The article claims Silberkraus was detained by police in handcuffs for "stalking" his primary opponent.
But Silberkraus was never charged with or convicted of stalking.
Las Vegas police said they had no records on file for an arrest or any incident involving Silberkraus, and a search of national and local court document sites revealed nothing filed against Silberkraus.
The stalking claim originates with three-time state Assembly candidate Amy Groves, who most recently lost a June 2016 Republican primary contest to Silberkraus by 253 votes.
Groves told PolitiFact that she called police after seeing Silberkraus taking pictures of a home she owns outside the Assembly district where she had filed to run.
Silberkraus said he was attempting to collect evidence that Groves lived in that home outside the district, which would disqualify her from running.
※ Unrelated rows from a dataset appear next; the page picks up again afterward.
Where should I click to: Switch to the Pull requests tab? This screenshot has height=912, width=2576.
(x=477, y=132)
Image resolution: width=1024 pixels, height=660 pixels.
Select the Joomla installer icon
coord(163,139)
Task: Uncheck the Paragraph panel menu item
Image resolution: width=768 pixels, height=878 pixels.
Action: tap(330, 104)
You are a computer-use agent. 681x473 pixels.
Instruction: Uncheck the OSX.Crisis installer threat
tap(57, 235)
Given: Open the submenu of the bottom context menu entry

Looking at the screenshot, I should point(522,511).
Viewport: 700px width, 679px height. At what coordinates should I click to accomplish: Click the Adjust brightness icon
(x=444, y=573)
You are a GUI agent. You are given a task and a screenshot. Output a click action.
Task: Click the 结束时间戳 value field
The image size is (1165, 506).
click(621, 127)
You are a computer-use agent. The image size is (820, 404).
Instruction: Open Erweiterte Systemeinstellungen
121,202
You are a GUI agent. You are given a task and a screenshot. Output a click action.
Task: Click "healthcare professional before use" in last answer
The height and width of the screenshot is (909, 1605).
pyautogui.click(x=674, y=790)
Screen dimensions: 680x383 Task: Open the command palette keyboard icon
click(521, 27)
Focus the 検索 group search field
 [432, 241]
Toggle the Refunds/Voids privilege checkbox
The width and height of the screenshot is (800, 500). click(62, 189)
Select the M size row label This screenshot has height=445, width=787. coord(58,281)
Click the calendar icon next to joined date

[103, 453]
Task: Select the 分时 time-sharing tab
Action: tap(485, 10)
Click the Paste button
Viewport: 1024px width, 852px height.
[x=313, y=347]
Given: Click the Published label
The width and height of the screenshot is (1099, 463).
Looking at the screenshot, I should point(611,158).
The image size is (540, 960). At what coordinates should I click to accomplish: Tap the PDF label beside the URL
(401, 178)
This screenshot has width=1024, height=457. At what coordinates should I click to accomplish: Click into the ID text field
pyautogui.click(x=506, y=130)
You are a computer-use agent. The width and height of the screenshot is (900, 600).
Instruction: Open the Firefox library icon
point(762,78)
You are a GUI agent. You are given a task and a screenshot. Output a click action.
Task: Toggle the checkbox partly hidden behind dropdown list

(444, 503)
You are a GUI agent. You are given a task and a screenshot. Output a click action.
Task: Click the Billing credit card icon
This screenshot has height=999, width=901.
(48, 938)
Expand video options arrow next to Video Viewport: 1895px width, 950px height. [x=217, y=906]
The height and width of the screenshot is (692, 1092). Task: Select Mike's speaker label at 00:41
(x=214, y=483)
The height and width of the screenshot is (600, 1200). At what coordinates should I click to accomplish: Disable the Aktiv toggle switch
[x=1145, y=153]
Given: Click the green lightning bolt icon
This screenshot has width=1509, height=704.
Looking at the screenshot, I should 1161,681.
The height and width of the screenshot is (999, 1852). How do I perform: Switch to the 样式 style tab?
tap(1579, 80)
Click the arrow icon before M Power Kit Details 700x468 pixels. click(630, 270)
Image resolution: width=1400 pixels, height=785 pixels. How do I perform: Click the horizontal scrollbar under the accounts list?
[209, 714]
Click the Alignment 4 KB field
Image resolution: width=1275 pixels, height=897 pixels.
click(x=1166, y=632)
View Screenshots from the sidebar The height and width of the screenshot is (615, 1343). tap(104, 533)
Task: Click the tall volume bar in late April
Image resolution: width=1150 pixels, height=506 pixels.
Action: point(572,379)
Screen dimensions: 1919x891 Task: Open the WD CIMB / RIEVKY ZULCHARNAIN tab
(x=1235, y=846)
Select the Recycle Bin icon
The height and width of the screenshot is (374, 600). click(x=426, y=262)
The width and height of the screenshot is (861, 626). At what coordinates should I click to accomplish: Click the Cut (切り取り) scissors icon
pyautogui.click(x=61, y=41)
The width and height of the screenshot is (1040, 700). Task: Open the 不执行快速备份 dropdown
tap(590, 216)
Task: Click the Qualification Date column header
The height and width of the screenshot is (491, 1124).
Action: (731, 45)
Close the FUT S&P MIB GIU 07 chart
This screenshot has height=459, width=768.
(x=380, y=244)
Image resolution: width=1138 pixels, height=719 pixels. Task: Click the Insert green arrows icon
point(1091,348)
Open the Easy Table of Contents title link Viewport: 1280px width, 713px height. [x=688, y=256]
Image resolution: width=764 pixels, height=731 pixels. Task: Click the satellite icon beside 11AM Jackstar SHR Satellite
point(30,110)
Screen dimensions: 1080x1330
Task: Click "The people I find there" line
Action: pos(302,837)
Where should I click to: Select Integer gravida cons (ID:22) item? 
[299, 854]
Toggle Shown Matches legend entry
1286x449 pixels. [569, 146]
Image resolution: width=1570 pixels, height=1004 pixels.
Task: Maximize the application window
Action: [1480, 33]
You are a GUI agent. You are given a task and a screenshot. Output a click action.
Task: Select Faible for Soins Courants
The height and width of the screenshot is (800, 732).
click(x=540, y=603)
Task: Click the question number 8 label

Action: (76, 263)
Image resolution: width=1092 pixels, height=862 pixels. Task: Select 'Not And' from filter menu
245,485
A handful of legislative candidates have been removed from the ballot in recent years after their opponents were able to prove that they didn’t live in the district.
Groves said she felt threatened because as a realtor, she was often responsible for evicting residents or overseeing collections, and said she felt threatened enough to call the police.
"We really panicked because it’s a real threat in my industry," she said.
Groves’ husband blocked in Silberkraus’ vehicle with his own car, and police questioned him for several minutes before letting him go. Silberkraus said he never felt like he was being detained, and that the photo in the ad was cropped to make it look like he was handcuffed.
"I’ve never been handcuffed in my life," he said.
Regardless, police have no arrest record or any record of Silberkraus being detained, and Groves said she didn’t keep copies of any paperwork she filed with police about the incident.
A campaign mailer in a competitive Nevada Assembly race accuses Silberkraus of appearing in a "sexual fetish film" and being detained for "stalking."
Silberkraus did appear briefly as an extra in a 2006 movie that centered around a myriad of sexual fetishes. He says he doesn’t agree with the film’s message.
The stalking allegation holds less water, stemming from a primary opponent who accused him of stalking her several years ago. No official record exists, and he was not arrested.
The claim contains an element of truth but distorts facts to create an inaccurate impression. We rate it Mostly False.